The audit also recognized that while beyond the scope of the audit, there were lower level transactional oversight controls currently being developed and implemented, in particular through the Financial Management Internal Control Framework which is in the process of being expanded to encompass branch financial controls.

Given that the sub-certification checklist is a consolidated view of the pre-existing branch financial controls the integrity of the responses suggest a need to strengthen the overall departmental financial control framework. While individual branches have various financial management controls, without having a more comprehensive branch financial control framework, there may be a risk in regard to the effectiveness and efficiency of programs, operations and resource management, including safe guarding assets. The CFO and the Deputy Minister may to some extent place undue reliance on these Branch assurances. Consequently some risks may be above their tolerance levels for reliance on the integrity of the financial information.

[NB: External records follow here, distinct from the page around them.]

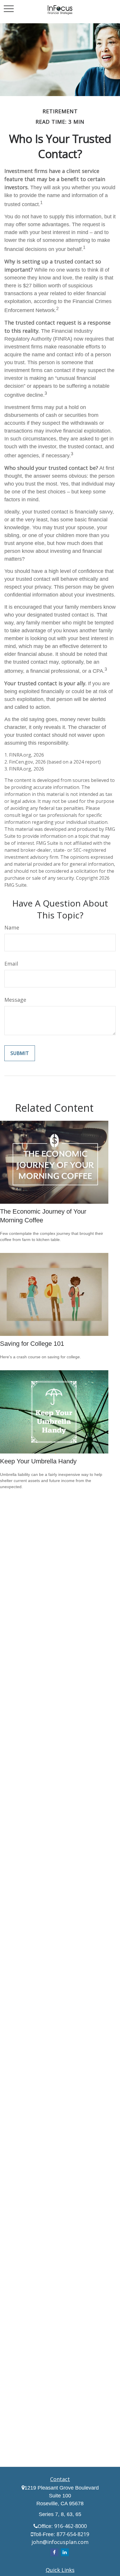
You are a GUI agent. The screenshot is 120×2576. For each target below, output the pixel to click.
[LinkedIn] (65, 2552)
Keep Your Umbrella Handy (38, 1461)
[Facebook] (54, 2552)
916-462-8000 (70, 2525)
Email (11, 963)
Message (15, 999)
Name (11, 927)
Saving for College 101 (32, 1343)
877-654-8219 (73, 2534)
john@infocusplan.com (60, 2541)
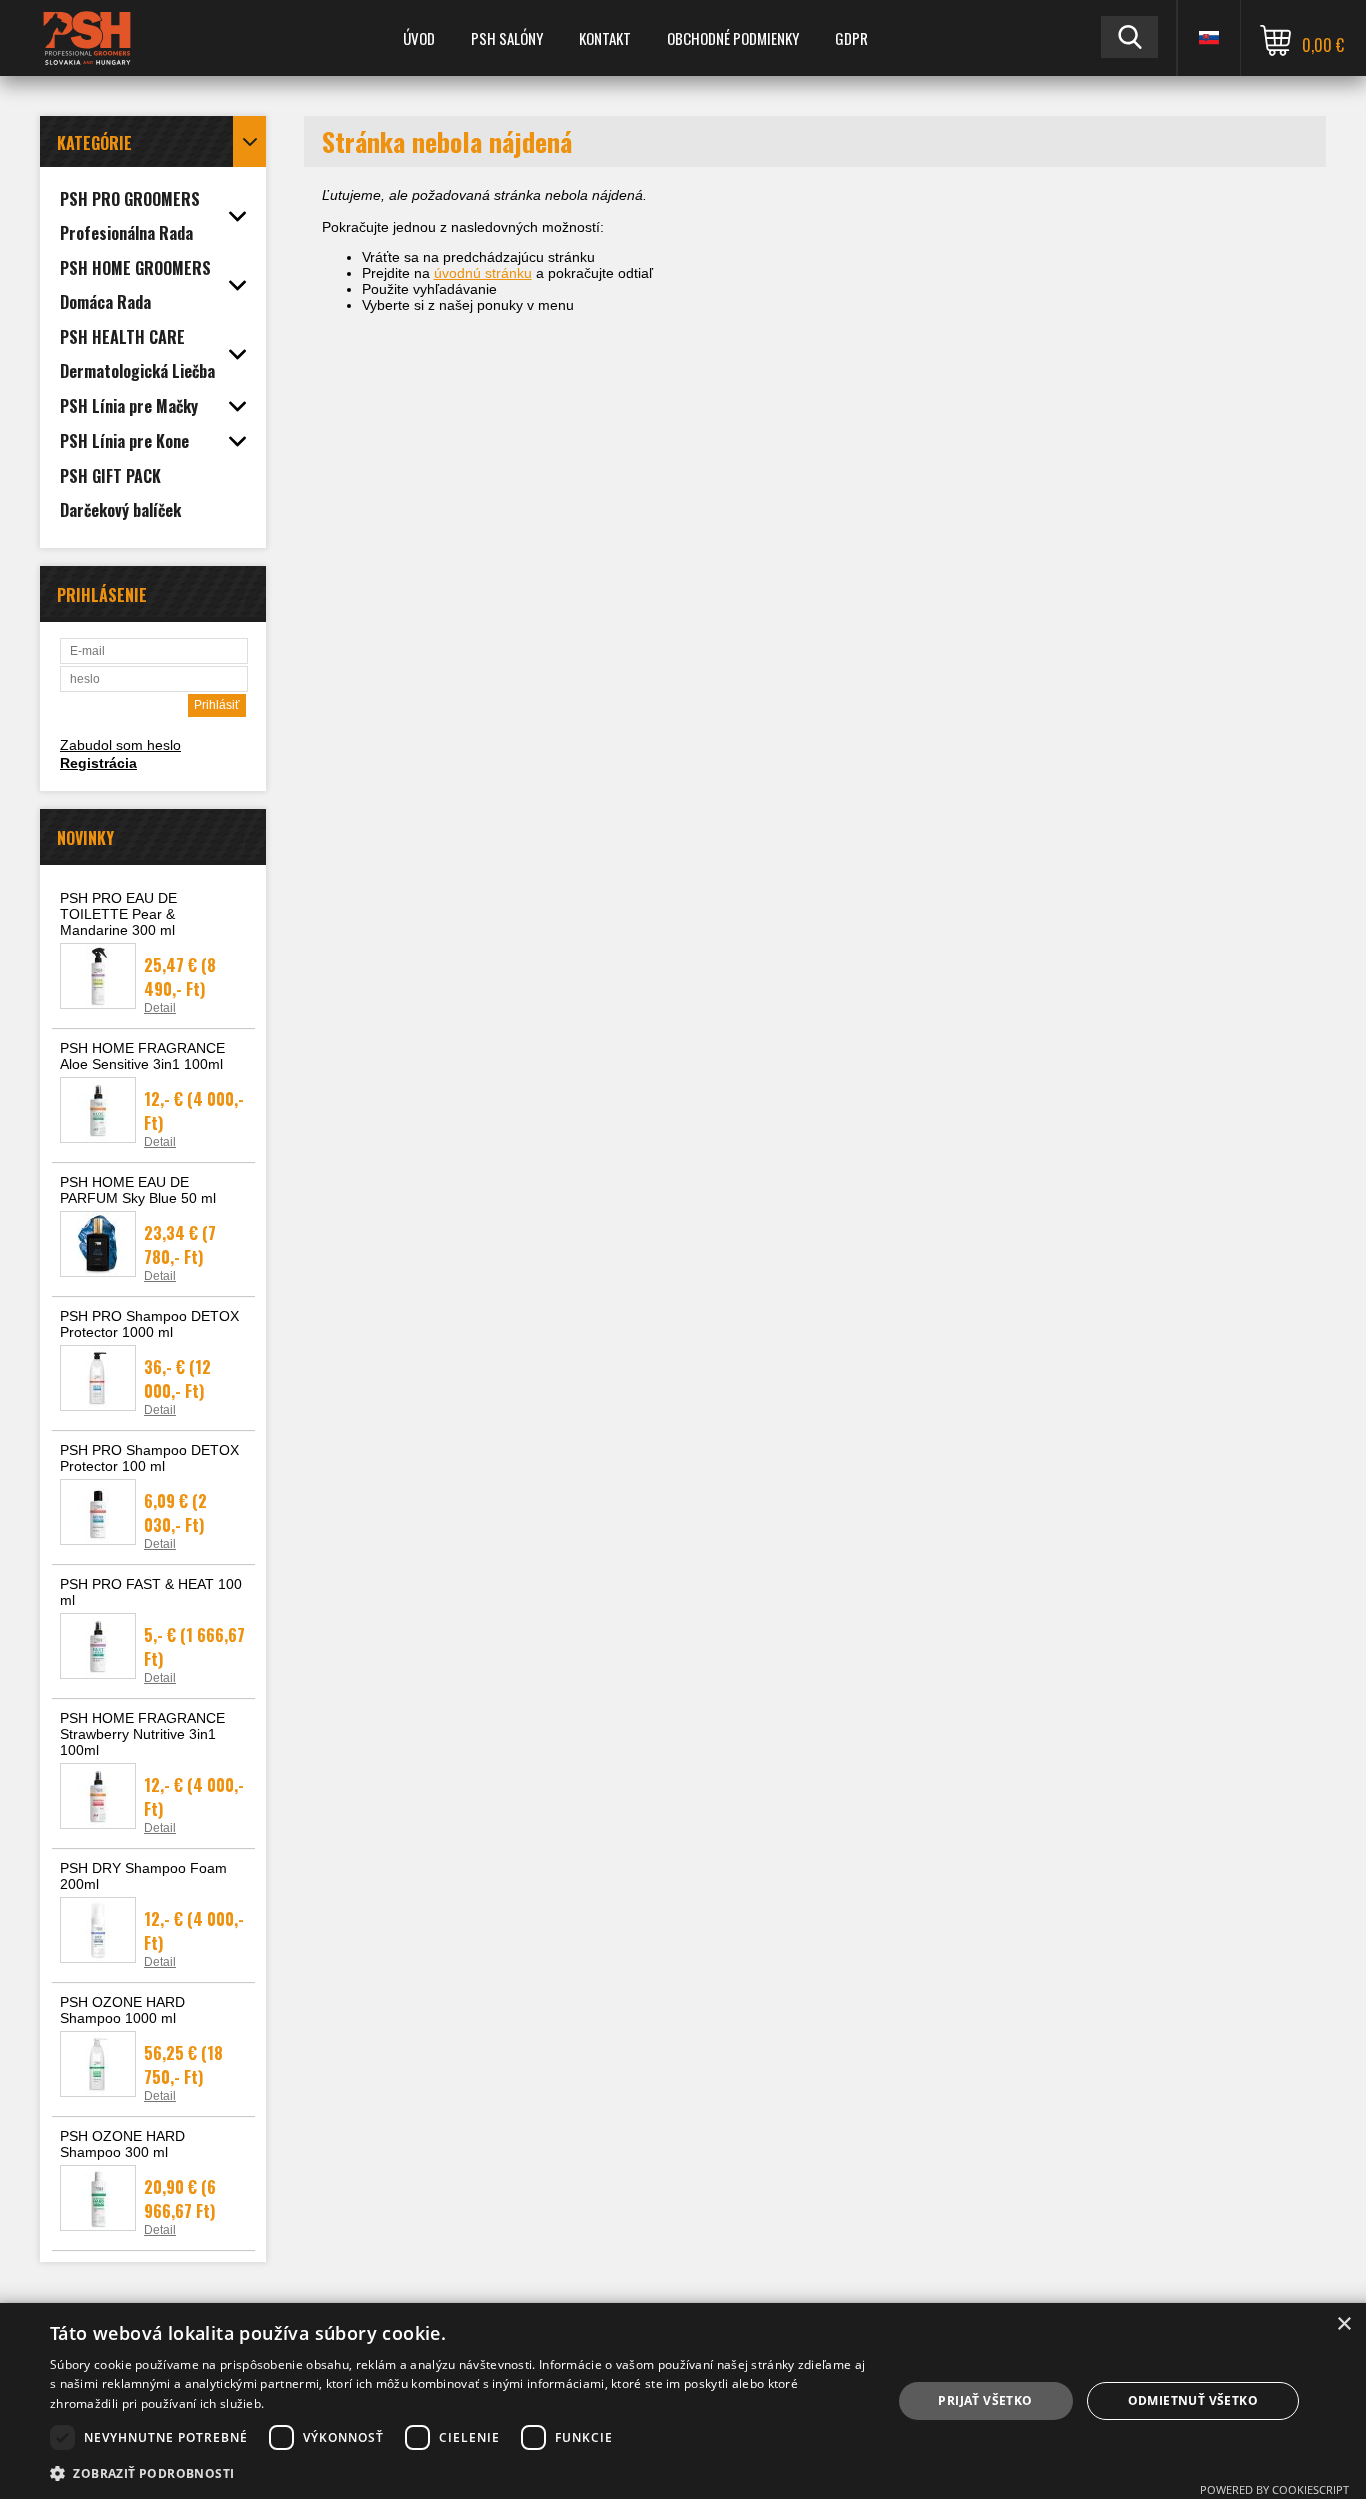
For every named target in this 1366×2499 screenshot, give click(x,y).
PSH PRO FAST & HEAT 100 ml (151, 1592)
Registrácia (98, 763)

2.4 Financial Management Accountability

The audit expected to find appropriate processes in place to ensure that senior management was held accountable for financial management governance.

The audit examined the Performance Management Agreement (PMA) clauses specifically related to financial management to ensure their reasonableness and effectiveness.

In the 2012-2013 fiscal year there were two mandatory financial management clauses for all senior management PMAs:

In the 2013-2014 fiscal year the format of the PMAs was changed to reflect a more results based focus. There were two mandatory financial management measures for management PMAs:

Individual senior management PMAs may have had other discretionary financial management clauses however the audit did not review these additional accountability measures. Nor did the audit validate compliance of the individual PMAs, only the overall PMA enforcement processes.

2.4.1 The process and measures by which management was held accountable may not instill the importance of sound financial management nor compel the right attitudes and behaviors.

The individual senior management PMA requirements to support the PS FMF as well as obtain a financial variance target were considered good performance measures. However, the audit remains concerned on several fronts.

Firstly, there was a need for more specific and detailed accountability around financial management related to the branch activities. The notion of general support for the PS FMF does not identify the depth or specificity that is required under the FMA model. Branch financial frameworks are unique and complex. Consequently there should be some direct accountability for their integrity.

Secondly, there was concern that the pure financial target, while important from an FAA perspective may not fully instill accountability or worse, drive the wrong behaviors. This type of metric may lead the Department to focus on spending or transferring funds as opposed to the effectiveness and value of the process to arrive at financial business decisions. The Department may also achieve the 5% variance without ensuring the effectiveness of the internal controls or the integrity of the sub-certification responses. For example, the overall budget or forecast target could be achieved through isolated budget transfers of the surplus funds amongst a few responsibility center managers. While these surplus funds are being spent or transferred thus achieving the target, they may not have been on the highest priorities or greatest budget pressures of the Department collectively.   

From a process perspective, despite having the above-mentioned PMA clauses, there was little evidence that management was consistently held accountable for the 5% variance target. Based on the documentation from last fiscal year there were 62 out of 231 cost centers or 46 individual RCMs that were not compliant with the 5% variance target. Despite the opportunity for senior management to collectively review and assess the results and take the appropriate action, the presentation and consolidation of the financial data was questioned and a decision was made not to enforce the PMA financial clause. The audit did not attempt to validate the accuracy of the numbers. While the auditors were told that there were situations of lower level consequences for noncompliance, there remains a concern as to the overall effectiveness of this control as senior management was not able to enforce a collective decision or show evidence of performance accountability.

Supporting evidence and rational for variances against the PMA clause were also not rigorously documented during these senior management discussions. While there may be instances beyond the control of the RCM for the deviation, these circumstances should be appropriately identified so as to ensure an opportunity for improvements in future planning. Evidence illustrated situations of weak financial management. For example, the auditors were told of situations where RCMs were using a reserve account for budget purposes but authorizing the expenditures against other accounts. The result of this type of management means that surpluses remain in one cost center while deficits result in another cost center. This practice may not only distort financial reporting, potentially by Program Activity Architecture, but it also may dilute the accountability of the individual RCMs.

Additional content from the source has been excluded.